In the Information Age, more and more
business and socio-political organizations are realizing the advantages that
can be drawn by employing the mostly un-utilized resource represented by the
enterprise information pool. Customer orders, product shipments, invoices,
customers and employees behaviour, and many more information items can enable a
company to better integrate into its market, predict its trends and proactively
react to future market needs or directions. All these informational resources
already exist in the enterprise, so there is no acquisition cost, so the
organizations only have to invest in organizing and meaningfully using it to
adjust their business behaviour, directly and positively impacting their
bottom-line.
The particular class of systems targeted to
organize and use large sets of enterprise information to enhance the business
perspective and decision-making process are largely known as Business
Intelligence (BI) solutions, such as On-Line Analytical Processing (OLAP),
Multidimensional OLAP (MOLAP), Decision Support Systems (DSS) and Enterprise
Information / Reporting Systems (EIS / ERS). These can be deployed as
non-integrated stand-alone solutions, commonly named Data Marts. But it is a
truism that somebody that knows the past can predict the future, so the most
useful deployment of a BI solution is on top of an Enterprise Data Warehouse
that holds integrated long-term history of organization's information elements.

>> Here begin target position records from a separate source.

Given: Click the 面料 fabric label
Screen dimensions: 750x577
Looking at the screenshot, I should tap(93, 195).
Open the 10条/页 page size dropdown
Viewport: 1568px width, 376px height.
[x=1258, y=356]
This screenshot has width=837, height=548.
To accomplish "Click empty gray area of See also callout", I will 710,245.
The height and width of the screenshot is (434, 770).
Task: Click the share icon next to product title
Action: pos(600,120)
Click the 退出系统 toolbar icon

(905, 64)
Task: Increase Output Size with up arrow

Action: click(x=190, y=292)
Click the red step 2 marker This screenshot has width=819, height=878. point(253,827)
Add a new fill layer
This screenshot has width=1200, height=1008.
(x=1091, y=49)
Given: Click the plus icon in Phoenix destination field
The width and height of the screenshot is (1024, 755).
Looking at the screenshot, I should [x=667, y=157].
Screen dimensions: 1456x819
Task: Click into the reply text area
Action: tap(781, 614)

There is a large industry debate concerning
the level of detail to be stored in the Data Warehouse (its 'granularity'), and
how meaningful a ten-years old atomic data element is for the organization. The
only definite answer to this issue is that there is no universal answer, as
each organization has different data retention policies for electronic and
written information. However, the Data Warehouse should have a consistent
history depth to provide meaningful cross-references, so many organizations are
using an Operational Data Store to maintain atomic data elements relationally
organized, and the Data Warehouse to dimensionally store mostly aggregated data
and only business critical atomic data elements.
The Data Warehousing is an intricate
environment, and may include multiple components quite different as
functionality and complexity. There are two opposed methodologies in Data
Warehousing theory, introduced by Ralph Kimball and Bill Inmon, and many
combinations in between, such as the approach promoted by Open Data Systems and
introduced in Data Warehousing Environment - An Introduction (Open Data
Systems Inc., www.opendatasys.com, Publications
section, December 2001). This approach is based on the axiom that there is no
universal 'DW solution', but each organization will implement subsets of the
potential environment, shown in the figure below:

Figure 1 - Complete Business Intelligence Environment
The back-end layer is usually
enterprise-wide and will include one or more of the following enabling structures:
- Data Warehouse, storing long-term (25
years or more) historical data, dimensionally organized, aggregated and/or granular.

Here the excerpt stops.